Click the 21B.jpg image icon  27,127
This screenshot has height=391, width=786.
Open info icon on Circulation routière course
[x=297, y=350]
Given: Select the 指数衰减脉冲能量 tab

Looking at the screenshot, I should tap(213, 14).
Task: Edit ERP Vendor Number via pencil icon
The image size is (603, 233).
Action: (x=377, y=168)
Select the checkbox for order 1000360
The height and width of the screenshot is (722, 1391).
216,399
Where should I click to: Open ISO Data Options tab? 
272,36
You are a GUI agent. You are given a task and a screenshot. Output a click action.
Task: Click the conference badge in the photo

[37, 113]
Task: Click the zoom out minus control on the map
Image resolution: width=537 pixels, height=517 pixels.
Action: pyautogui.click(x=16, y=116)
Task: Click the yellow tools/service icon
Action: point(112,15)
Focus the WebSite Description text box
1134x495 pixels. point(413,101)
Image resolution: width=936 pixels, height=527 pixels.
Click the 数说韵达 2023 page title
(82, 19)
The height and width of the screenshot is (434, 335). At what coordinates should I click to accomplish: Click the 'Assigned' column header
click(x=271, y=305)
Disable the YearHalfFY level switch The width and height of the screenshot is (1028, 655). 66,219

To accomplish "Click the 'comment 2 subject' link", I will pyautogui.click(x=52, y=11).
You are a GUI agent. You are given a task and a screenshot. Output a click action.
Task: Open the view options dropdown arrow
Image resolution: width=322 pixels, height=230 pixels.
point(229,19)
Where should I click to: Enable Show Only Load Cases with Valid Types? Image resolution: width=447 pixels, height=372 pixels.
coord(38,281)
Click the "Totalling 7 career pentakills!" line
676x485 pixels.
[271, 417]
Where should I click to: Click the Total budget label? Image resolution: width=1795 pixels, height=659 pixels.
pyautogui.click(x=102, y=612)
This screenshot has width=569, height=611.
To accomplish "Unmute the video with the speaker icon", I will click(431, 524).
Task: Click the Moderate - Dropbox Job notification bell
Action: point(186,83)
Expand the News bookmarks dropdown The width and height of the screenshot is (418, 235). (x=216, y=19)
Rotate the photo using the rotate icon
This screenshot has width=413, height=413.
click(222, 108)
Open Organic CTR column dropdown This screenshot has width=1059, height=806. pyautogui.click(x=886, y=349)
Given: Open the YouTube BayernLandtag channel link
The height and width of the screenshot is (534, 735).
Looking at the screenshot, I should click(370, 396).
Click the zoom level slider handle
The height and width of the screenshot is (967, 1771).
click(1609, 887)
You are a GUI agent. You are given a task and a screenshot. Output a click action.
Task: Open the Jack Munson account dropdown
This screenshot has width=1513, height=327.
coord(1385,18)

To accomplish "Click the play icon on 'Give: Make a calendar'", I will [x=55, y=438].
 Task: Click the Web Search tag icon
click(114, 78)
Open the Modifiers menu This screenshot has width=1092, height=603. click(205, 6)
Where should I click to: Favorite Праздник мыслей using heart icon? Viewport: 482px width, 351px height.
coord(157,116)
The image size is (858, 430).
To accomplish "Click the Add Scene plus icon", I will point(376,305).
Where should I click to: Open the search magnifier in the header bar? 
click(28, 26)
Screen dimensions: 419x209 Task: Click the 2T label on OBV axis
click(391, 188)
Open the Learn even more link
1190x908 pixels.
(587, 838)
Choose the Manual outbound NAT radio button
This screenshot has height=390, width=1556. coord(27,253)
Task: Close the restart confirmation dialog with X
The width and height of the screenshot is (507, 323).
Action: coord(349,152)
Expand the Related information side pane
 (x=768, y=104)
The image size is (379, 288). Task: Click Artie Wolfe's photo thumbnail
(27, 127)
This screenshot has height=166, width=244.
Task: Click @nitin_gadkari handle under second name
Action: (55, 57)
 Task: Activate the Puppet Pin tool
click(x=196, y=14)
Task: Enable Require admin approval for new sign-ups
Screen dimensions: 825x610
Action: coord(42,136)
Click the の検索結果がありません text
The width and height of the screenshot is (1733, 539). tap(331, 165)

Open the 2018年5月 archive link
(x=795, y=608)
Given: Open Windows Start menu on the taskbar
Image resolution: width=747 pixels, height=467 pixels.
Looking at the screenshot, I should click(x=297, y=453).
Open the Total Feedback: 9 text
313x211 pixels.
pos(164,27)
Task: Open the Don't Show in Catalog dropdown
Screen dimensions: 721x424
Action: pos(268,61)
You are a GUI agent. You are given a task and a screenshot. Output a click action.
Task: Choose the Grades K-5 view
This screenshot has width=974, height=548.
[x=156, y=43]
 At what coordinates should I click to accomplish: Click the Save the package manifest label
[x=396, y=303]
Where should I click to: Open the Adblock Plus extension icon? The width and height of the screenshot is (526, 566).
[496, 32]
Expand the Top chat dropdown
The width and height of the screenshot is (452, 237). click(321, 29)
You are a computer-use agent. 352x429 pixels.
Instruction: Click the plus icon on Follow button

» **ZIEL DER ÜBUNG**:
Gib an, in wie vielen Zeilen der Datensätze das Wort „menu“ vorkommt. Nenne nur die Zahl.

» **GELÖSTE AUFGABE**:
2